I think it's easy these days to knock "monkey pirate zombie" but back in the late 80s there was only one lousy 80s pirate movie and the old BW "Treasure Island" movie and that was pretty much it.

▴▲ ▴TH3CR()$BY$H()W▴▲ ▴ (Adam Bruneau), Friday, 4 April 2014 23:49 (eleven years ago)

really tho my favorite sierra artifact was the lavish cheat guide i bought at a library sale containing adaptations of the games' plots into novellas (lotsa details about what the characters were picking up and what they were doing with it) which were purported to have been dictated by a wizard the author met when an enchanted modem began relaying the wizard's emails across the gulf separating earth from the kingdom of daventry, thus explaining the small discrepancies between these true stories and the garbled versions thereof published in your world by sierra on-line incorporated, i swear. as a kid i read this and i just couldn't be sure.

difficult listening hour, Friday, 4 April 2014 23:50 (eleven years ago)

cheat guide for KQs 1-6, i meant to say.

difficult listening hour, Friday, 4 April 2014 23:50 (eleven years ago)
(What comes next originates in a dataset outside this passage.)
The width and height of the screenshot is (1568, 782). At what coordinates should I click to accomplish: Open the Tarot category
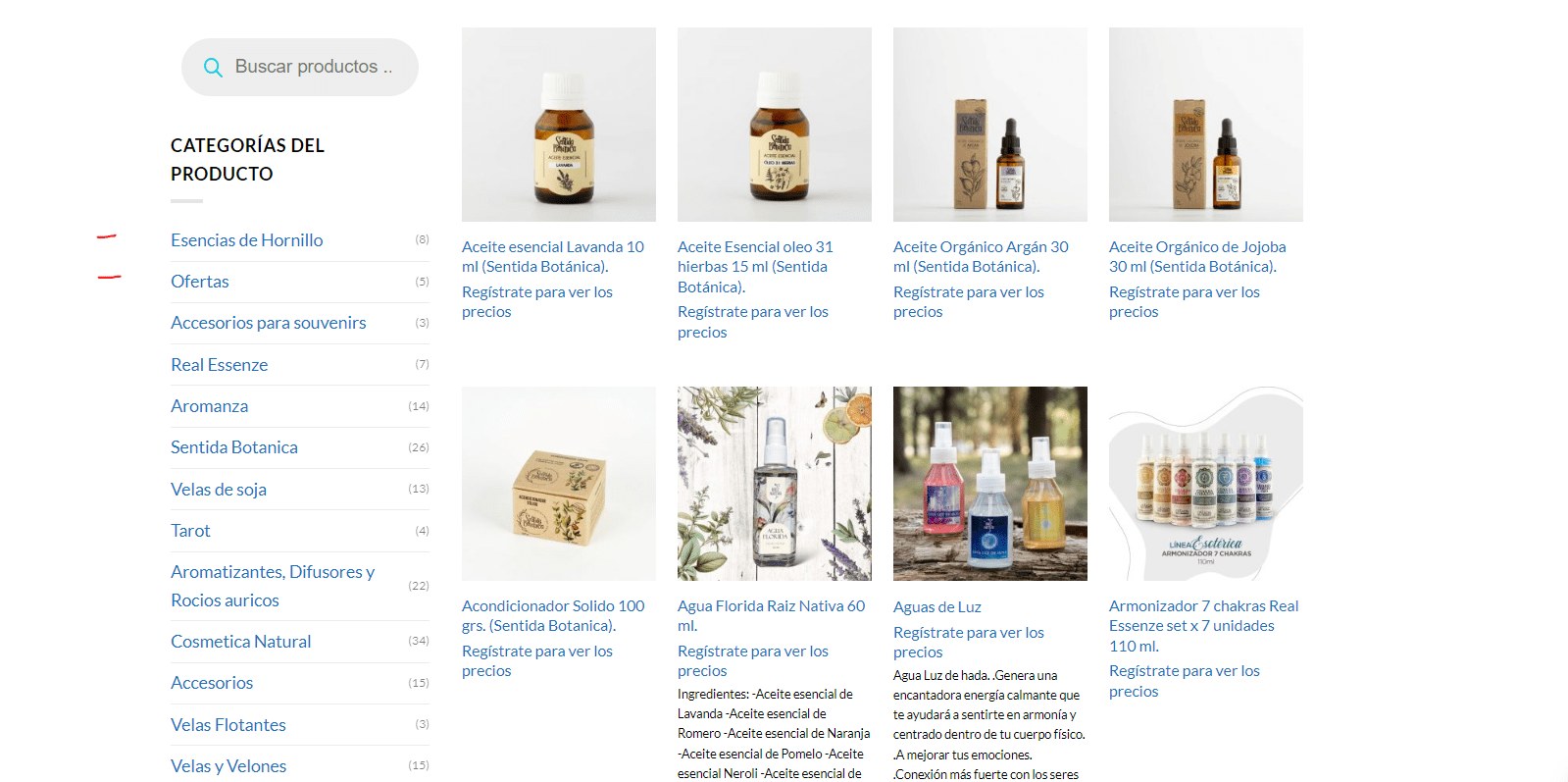[x=190, y=531]
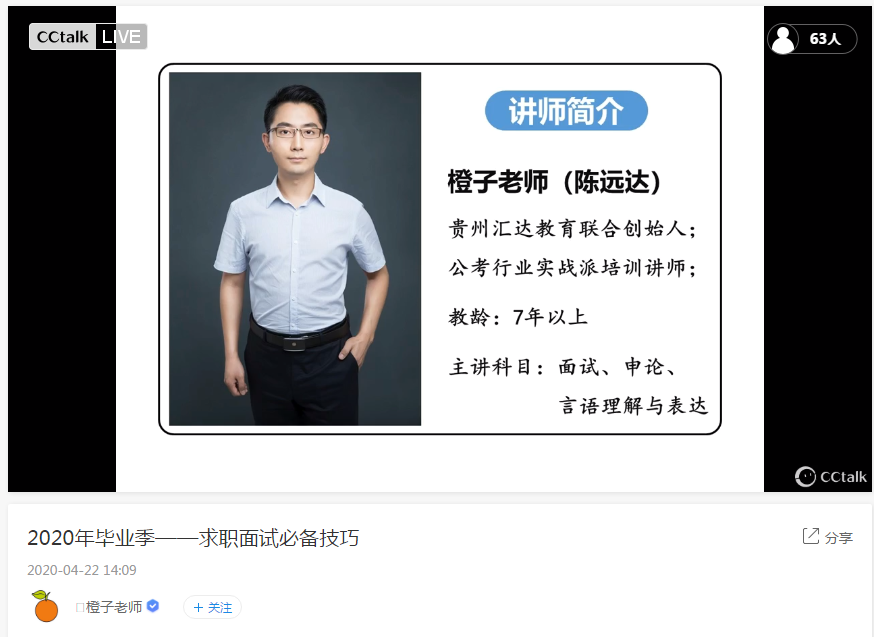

xps good point. though I guess we'll always Roman Polanski's Pirates! and Hook

Nhex, Friday, 4 April 2014 23:51 (eleven years ago)

lucas arts games are so much better games - the puzzles were much more satisfying to figure out. sierra games were too arcane. tho i have formative memories of playing leisure suit larry 3 w/ a bunch of my friends. there was some code you could hit that let you skip all of the intro questions (that determined the sexual content of the game by asking questions only an adult would know the answer to - like who was famous for singing tiptoe through the tulips). one of my friends knew the code bc his pervy uncle told him. it was impossible to actually progress in any of those sierra games really - police quest i remember had these complex police stops you had to execute perfectly. i have no idea how anyone could solve any of those games w/out a walkthrough. by contrast i was able to beat monkey island 1 w/out the help of a walkthrough (except for one puzzle that i broke down to decode - using the flint + the glass + the sun to blow up the dam to flood the valley and get the rope)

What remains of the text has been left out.